# Stihl MM55 or BF-KM Gearhead Question



## Dave H (Jan 18, 2017)

All:
New to the forum, so before I took too much of your valuable time, I wanted to thank you in advance for any help provided. Thank you!

Question: Would anyone have the gearhead part number for the Stihl MM55 or the the Stihl Kombi BF-KM mini-cultivator attachment? My understanding is the gearhead is the same. I am looking for the gearhead because I already have the shaft and two sets of tines. Thank you, again.


----------



## DND 9000 (Jan 18, 2017)

Hi

The part number from the MM 55 gearhead and the BF-KM gearhead is the same: 4601 640 0102
On the MM 55 was a change in the gearhead part number. The older version was 4601 640 0101. There is also a TI bulletin about it (16.2013), but I don`t have this TI.


----------



## Dave H (Jan 18, 2017)

DND 9000 said:


> Hi
> 
> The part number from the MM 55 gearhead and the BF-KM gearhead is the same: 4601 640 0102
> On the MM 55 was a change in the gearhead part number. The older version was 4601 640 0101. There is also a TI bulletin about it (16.2013), but I don`t have this TI.
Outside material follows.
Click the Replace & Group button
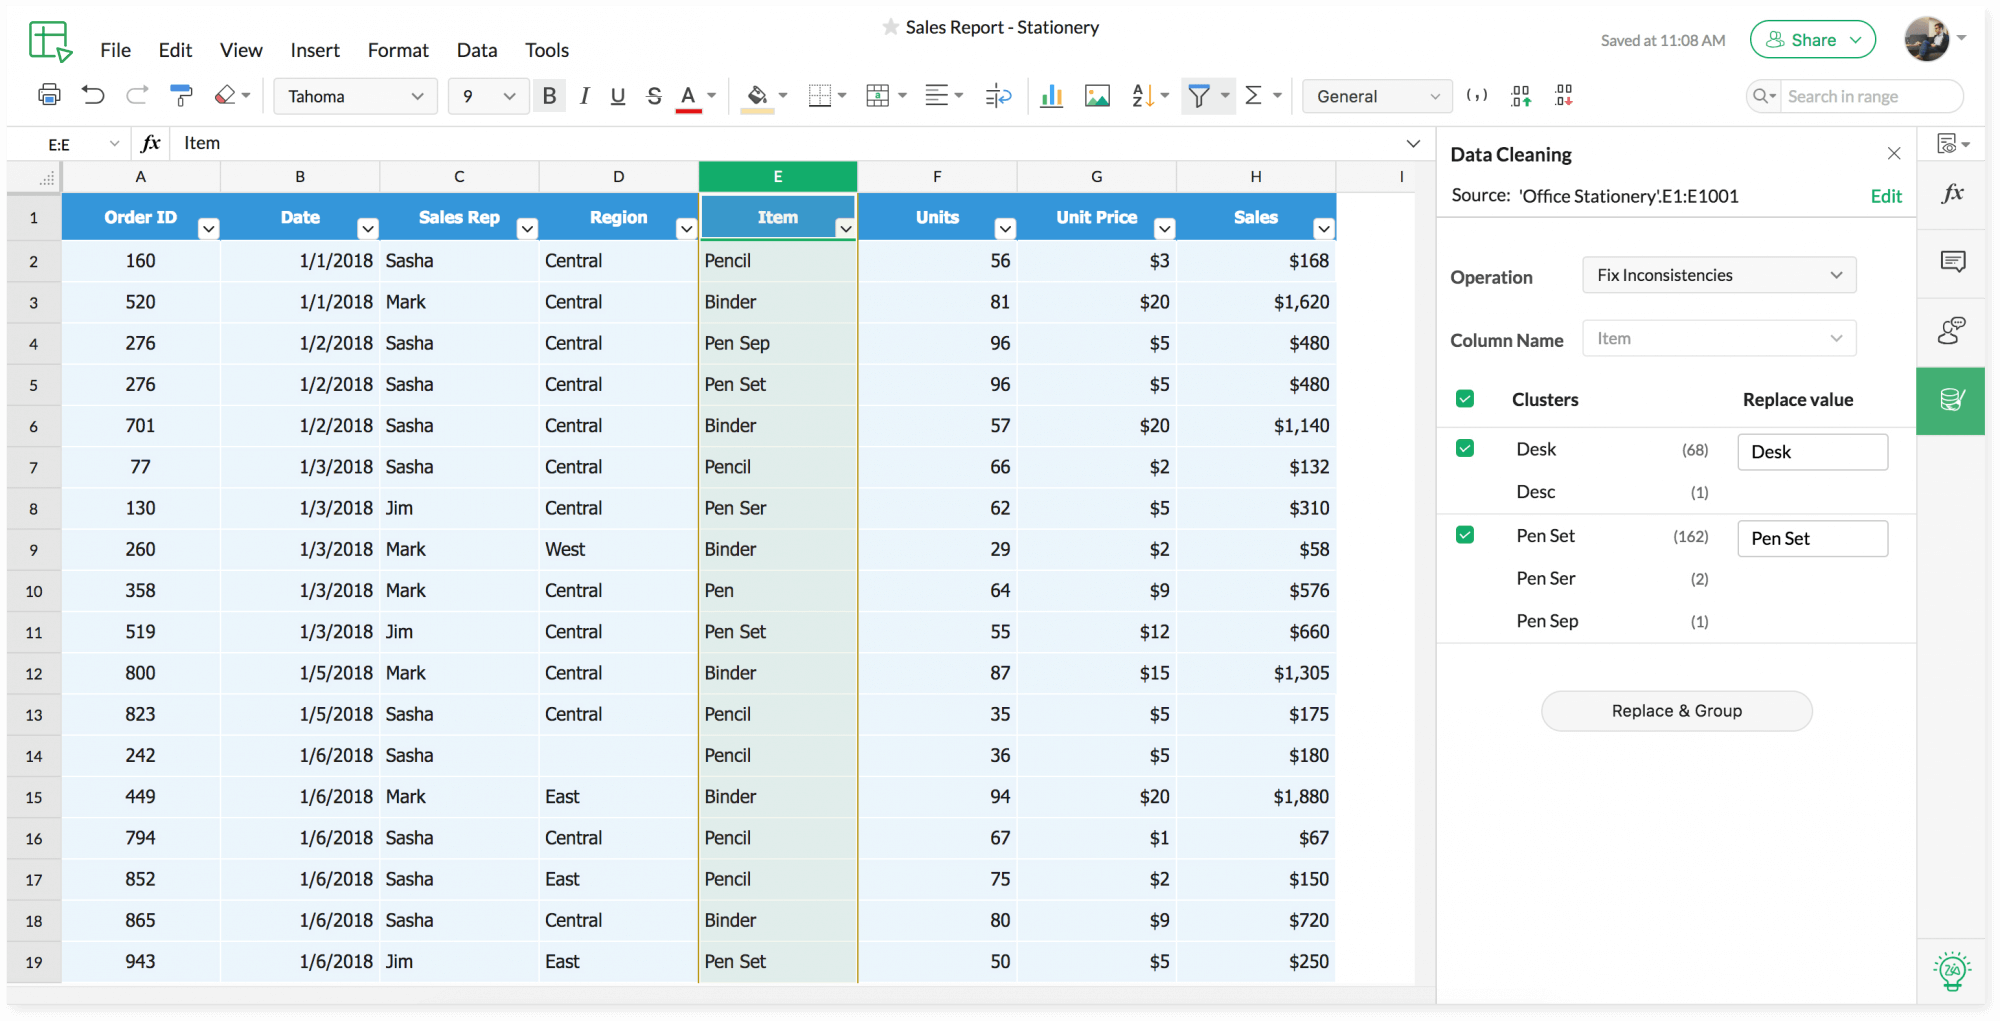The width and height of the screenshot is (2000, 1021). tap(1676, 711)
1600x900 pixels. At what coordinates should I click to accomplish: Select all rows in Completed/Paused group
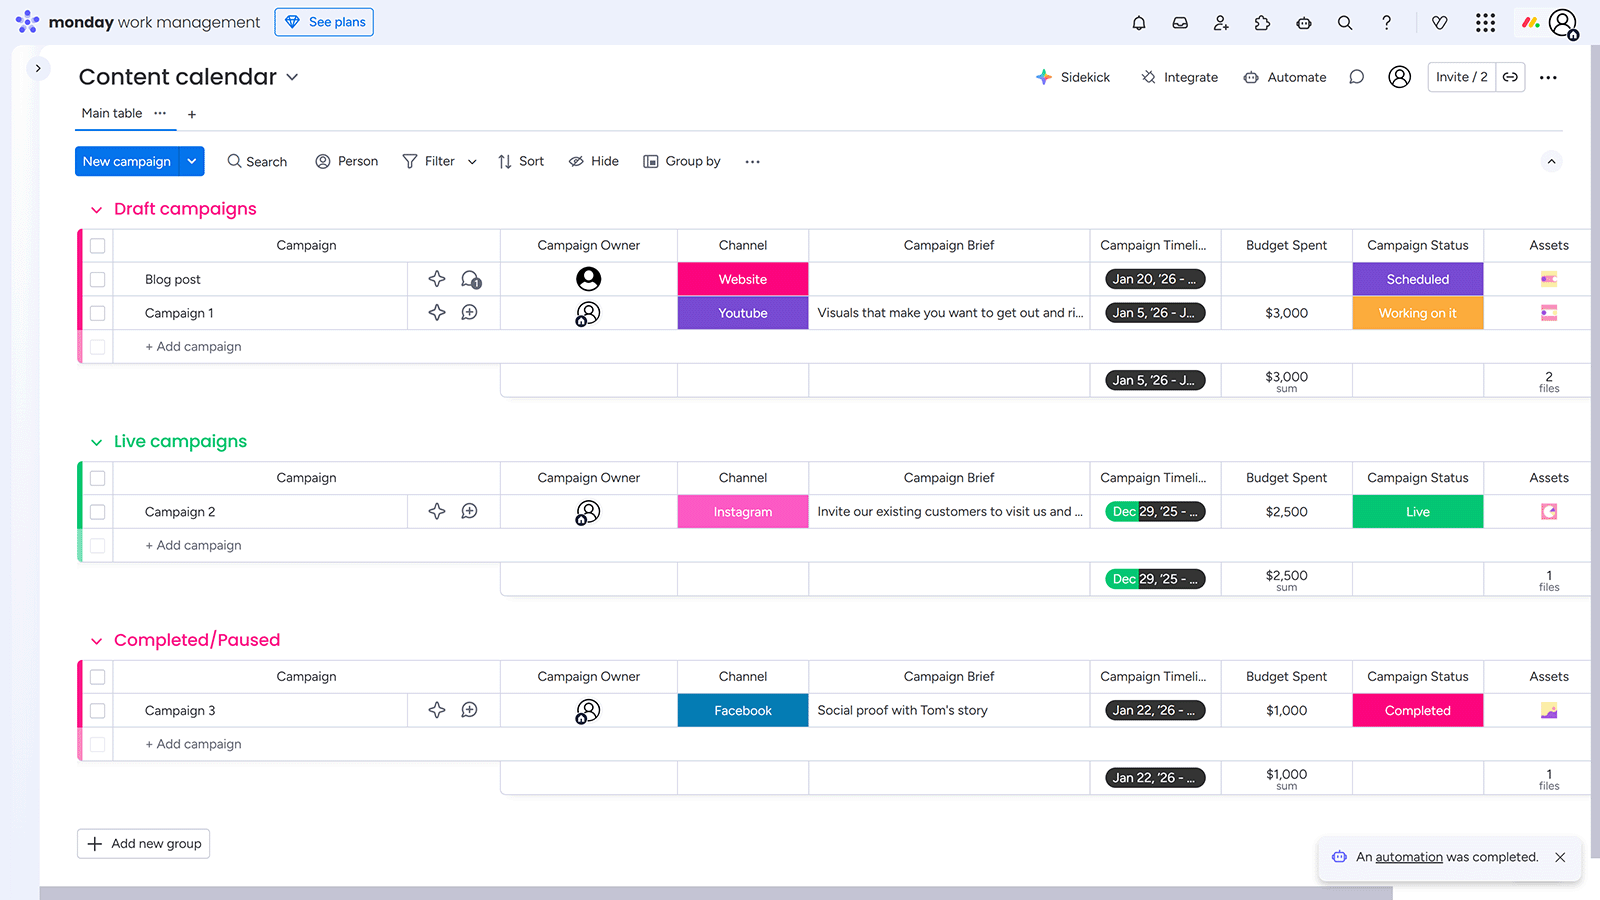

Thank you, DND..! I assume if they were both the same for the older model, the newer model would fit both. Would that also be your understanding?
Thank you, again. Dave H


----------



## DND 9000 (Jan 19, 2017)

Hi Dave

The old gearhead was the same for both versions (MM 55 and BF-KM) and the new version is also the same for both versions (MM 55 and BF-KM). Yes, you are right.


----------



## Dave H (Jan 19, 2017)

Thank you, again, Sir..! I appreciate all your assistance.


----------